Журнал «Водяной знак» выпуск № 12 (20) декабрь 2004

Я УЖЕ 20 ЛЕТ НИКОГО К СЕБЕ НЕ ПУСКАЮ

Встретившись с Юрием Кукиным, мы не удержались от слов восхищения.

Мол, его песни, как никакие другие, умели передать умонастроение соотечественников.

И «Гостиница», и «Париж», и «За туманом»…

— «За туманом» — плохая песня», — оборвал наши восторги бард.

— А?

— Окуджава ее ненавидел. Он мне сказал: «Юра, больше никогда не пиши туристских песен». Я и не писал, она у меня одна такая. Вообще, не люблю походов, не люблю ходить в лес — даже за грибами. И в жизни не ездил ни за какими туманами.

— Да ладно, вы же не вылезали из экспедиций! «Люди сосланы делами, люди едут за деньгами», — пели вы, заколачивая тысячи на работе тренером по фигурному катанию (при тогдашней зарплате инженера сто рублей). Так что же вас срывало с места, если не «мечты и запах тайги»?

— Фигурным катанием я занимался зимой, а в марте моя работа заканчивалась. Летних катков еще не было, и, заработав за полгода на несколько лет вперед, я оставался не у дел. В те времена скакать с места на место запрещалось. Чтобы не портить мой паспорт лишними штампами, дирекция дворцов и парков Петергофа, где я числился в штате, не увольняла меня на лето, а назначала директором пляжа.

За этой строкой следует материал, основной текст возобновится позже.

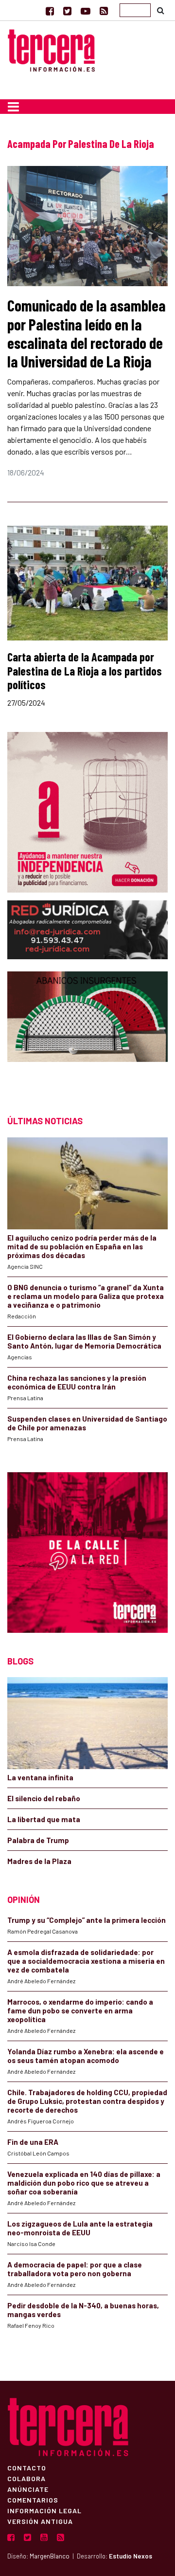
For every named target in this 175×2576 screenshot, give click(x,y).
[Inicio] (51, 49)
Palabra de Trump (38, 1840)
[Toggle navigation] (13, 106)
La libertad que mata (43, 1819)
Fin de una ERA (32, 2142)
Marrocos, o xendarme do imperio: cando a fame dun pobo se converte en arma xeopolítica (80, 2010)
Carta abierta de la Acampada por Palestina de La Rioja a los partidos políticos (84, 671)
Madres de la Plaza (39, 1861)
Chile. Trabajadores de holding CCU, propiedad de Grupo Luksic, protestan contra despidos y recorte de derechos (87, 2101)
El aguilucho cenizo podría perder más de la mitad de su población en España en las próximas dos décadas (82, 1246)
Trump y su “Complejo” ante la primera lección (86, 1920)
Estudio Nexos (130, 2556)
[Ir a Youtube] (85, 11)
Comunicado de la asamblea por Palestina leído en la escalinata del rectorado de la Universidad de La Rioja (86, 333)
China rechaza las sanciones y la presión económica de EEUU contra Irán (76, 1382)
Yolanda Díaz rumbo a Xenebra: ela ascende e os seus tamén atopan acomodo (85, 2055)
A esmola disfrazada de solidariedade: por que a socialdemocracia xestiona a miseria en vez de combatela (86, 1961)
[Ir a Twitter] (67, 11)
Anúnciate (28, 2489)
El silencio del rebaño (43, 1798)
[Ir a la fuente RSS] (104, 11)
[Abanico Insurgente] (87, 1034)
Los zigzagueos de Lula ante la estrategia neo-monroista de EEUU (80, 2228)
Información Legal (44, 2510)
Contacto (26, 2467)
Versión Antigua (40, 2521)
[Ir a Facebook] (50, 11)
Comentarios (32, 2499)
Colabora (26, 2478)
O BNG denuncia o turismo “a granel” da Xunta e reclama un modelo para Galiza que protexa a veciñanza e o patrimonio (85, 1296)
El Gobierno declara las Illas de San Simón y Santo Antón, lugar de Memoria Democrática (84, 1341)
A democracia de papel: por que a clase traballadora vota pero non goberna (74, 2269)
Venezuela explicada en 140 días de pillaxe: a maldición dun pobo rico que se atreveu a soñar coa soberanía (83, 2183)
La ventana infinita (40, 1777)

За 80 рублей в месяц я должен был следить, чтобы песок не украли. На нем лежать и его охранять. То есть полная синекура. Могу расписаться за месяц вперед: пришел — ушел, и привет. Мы тогда дружили с поэтом Глебом Горбовским. Он как-то заглянул ко мне и говорит: «Юра, вот ты здоровый молодой мужик, лежишь на пляже и ни фига не делаешь. Поезжай в экспедицию, там интересно — тайга, река, веселые ребята поют под гитару. Наберешься впечатлений, сам песни напишешь». Ладно, думаю, поеду. В первый раз я отправился с геологами. Они стали песни петь, мне понравилось: во здорово! Потом по рукам пошел самиздат, Иосиф Бродский. Короче, я заинтересовался. И уже из второй поездки привез две песни — «Говоришь, чтоб остался я» и «За туманом». Кстати, странная штука. Я только-только спел в экспедиции «За туманом», возвращаюсь в Ленинград и с удивлением обнаруживаю: на улицах, в метро, в электричках — везде поют «А я еду, а я еду за туманом…» Значит, получилось, понял я.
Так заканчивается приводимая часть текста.